=== Material for this task ===
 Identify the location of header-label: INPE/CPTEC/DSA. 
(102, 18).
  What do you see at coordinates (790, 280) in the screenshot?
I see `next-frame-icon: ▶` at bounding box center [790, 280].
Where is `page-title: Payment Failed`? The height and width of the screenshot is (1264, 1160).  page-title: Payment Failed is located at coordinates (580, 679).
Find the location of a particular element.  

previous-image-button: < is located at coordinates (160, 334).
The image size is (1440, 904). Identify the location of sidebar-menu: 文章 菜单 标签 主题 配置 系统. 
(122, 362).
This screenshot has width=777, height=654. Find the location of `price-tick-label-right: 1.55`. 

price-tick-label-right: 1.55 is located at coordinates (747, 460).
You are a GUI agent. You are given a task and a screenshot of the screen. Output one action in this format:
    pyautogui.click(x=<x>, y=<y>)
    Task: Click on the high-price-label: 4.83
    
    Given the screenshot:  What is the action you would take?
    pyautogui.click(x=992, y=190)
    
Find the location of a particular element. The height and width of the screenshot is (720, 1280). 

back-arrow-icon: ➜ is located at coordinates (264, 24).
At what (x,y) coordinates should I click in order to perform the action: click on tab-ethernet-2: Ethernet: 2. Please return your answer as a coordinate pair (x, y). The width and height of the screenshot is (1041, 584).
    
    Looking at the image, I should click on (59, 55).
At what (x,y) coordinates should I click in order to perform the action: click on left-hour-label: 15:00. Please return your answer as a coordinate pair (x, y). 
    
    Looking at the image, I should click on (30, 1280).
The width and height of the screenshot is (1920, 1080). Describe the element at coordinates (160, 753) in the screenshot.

=== Problem ===
Put the lines from the one containing "on left-hour-label: 15:00." through the end of the records into a JSON list of strings, one string per line, skipping blank lines.

=== Task solution ===
[
  "At what (x,y) coordinates should I click in order to perform the action: click on left-hour-label: 15:00. Please return your answer as a coordinate pair (x, y). ",
  "    Looking at the image, I should click on (30, 1280).",
  "The width and height of the screenshot is (1920, 1080). Describe the element at coordinates (160, 753) in the screenshot."
]